De nos jours, le PC sait tout faire. Ecrire des lettres, voir la télévision, consulter Wikipedia, savourer un livre audio, jouer aux jeux stratégiques, écouter de la musique, regarder des films et bien plus encore. C’est un problème espace/temps. Avant l’arrivée de la calculatrice on se déplaçait. A la bibliothèque pour consulter un lexique. Dans la chambre d’enfants pour jouer au Monopoly. Au salon pour voir les dernières nouvelles. Au bureau pour lire le journal et résoudre un sudoku. Aujourd’hui, toutes ces activités se pratiquent sans se lever de la chaise.
Voilà qui est nouveau.
Désormais, plus personne n’est lié à un lieu fixe pour exécuter des taches. N’importe que ce soit depuis son domicile, son bureau, la piscine ou les chemins de fer. De partout on peut lire le courrier et le traiter. Plus de “aller au kilomètre”.
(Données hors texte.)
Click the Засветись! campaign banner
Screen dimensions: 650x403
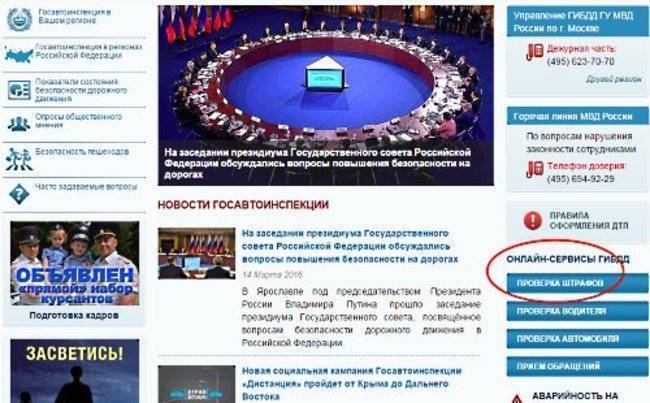click(x=75, y=371)
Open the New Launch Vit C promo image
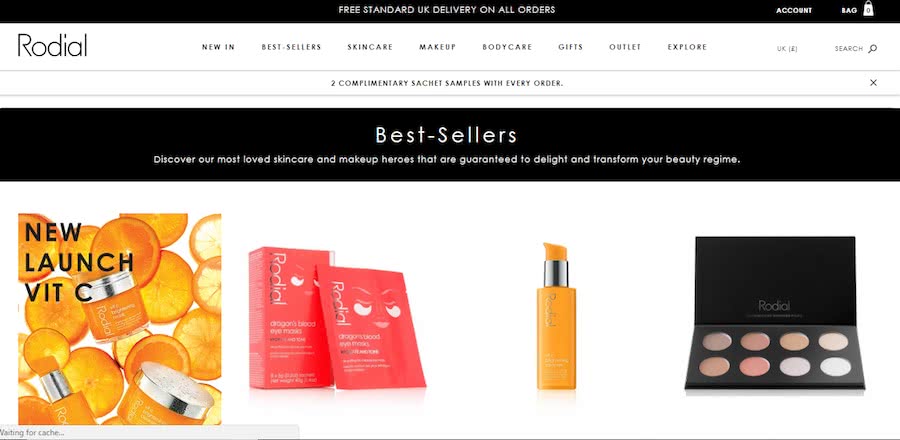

Si une nouveauté apparaît, on constate toujours deux effets. Le manque d’expérience et la production de déchets. Lors de l’automatisation du tissage au 17ème siècle, il y avait un grand malaise à cause du manque d’expérience en traitant la nouveauté. Et les déchets, surtout des chiffons, servaient à fabriquer du papier. C’était le coup d’envoi pour l’imprimerie. Ce qui lançait le développement la communication de masse. Un bouleversement social gigantesque.
Avec le progrès réussi de l’utilisation des ordinateurs dans la vie quotidienne, nous nous trouvons aujourd’hui dans une situation de bouleversement similaire. Par manque d’expérience, les moyens nouveaux de communication nous mettent mal à l’aise. De nos jours aussi, il y a des déchets: la quantité énorme d’informations dont il est impossible d’examiner et de traiter le contenu. Ces déchets vont-ils créer une nouvelle industrie comme dans le cas de l’imprimerie? Je suis persuadé que quelque chose va se développer. Qu’est-ce que ça sera? C’est plus difficile à dire. D’abord il y aura une grande perte de temps, ce qui représente également un déchet. Le temps passé sur Google, Netfix ou YouTube doit enfin être exploité de façon positive et utile. Se dépêcher serait un mauvais conseil dans ce cas. Cela prendra du temps, mais ce changement d’attitude viendra.
Ce seront les personnalités dirigeantes qui créeront les innovations nécessaires. Parents, enseignants, dirigeants, entrepreneurs. Ils arriveront à recycler les déchets. Ils veilleront à ce que le temps soit employé utilement. Le téléphone portable, par exemple, sera rétrogradé à sa fonction d’outil normal du quotidien. Tout comme aujourd’hui la cuisinière ou l’aspirateur.

Le résultat restant est une énorme amélioration de l’efficacité. Ainsi la pression de la course contre la montre diminuera. Plus de trace de dépêchement. Employer le temps judicieusement. Nous n’allons quand même pas retourner jusqu’à Maria Theresia.

Un peu plus de temps de réflexion avant de commencer à écrire, ce serait souhaitable.